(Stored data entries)

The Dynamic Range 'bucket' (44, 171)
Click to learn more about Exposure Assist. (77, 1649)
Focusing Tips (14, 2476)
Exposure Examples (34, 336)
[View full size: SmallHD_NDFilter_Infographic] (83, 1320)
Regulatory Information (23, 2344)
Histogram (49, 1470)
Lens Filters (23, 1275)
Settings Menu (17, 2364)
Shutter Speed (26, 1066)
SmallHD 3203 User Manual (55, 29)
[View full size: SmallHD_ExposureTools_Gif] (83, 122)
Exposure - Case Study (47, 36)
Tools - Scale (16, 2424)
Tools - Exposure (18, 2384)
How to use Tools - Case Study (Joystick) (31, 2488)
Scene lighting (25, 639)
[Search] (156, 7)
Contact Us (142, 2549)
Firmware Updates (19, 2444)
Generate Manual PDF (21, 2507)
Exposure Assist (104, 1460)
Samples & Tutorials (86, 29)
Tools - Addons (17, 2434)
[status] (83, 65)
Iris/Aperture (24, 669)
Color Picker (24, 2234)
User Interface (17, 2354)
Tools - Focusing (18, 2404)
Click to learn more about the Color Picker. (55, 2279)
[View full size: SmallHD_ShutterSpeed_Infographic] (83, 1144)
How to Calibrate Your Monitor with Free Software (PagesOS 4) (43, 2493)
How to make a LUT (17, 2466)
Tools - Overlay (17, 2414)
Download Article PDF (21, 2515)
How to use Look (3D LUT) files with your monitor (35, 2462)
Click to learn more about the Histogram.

- EXERCISE AIM
Return each line of the data that contains the string "learn".

- SOLUTION TO THE PROBLEM
Click to learn more about Exposure Assist. (77, 1649)
Click to learn more about the Color Picker. (55, 2279)
Click to learn more about the Histogram.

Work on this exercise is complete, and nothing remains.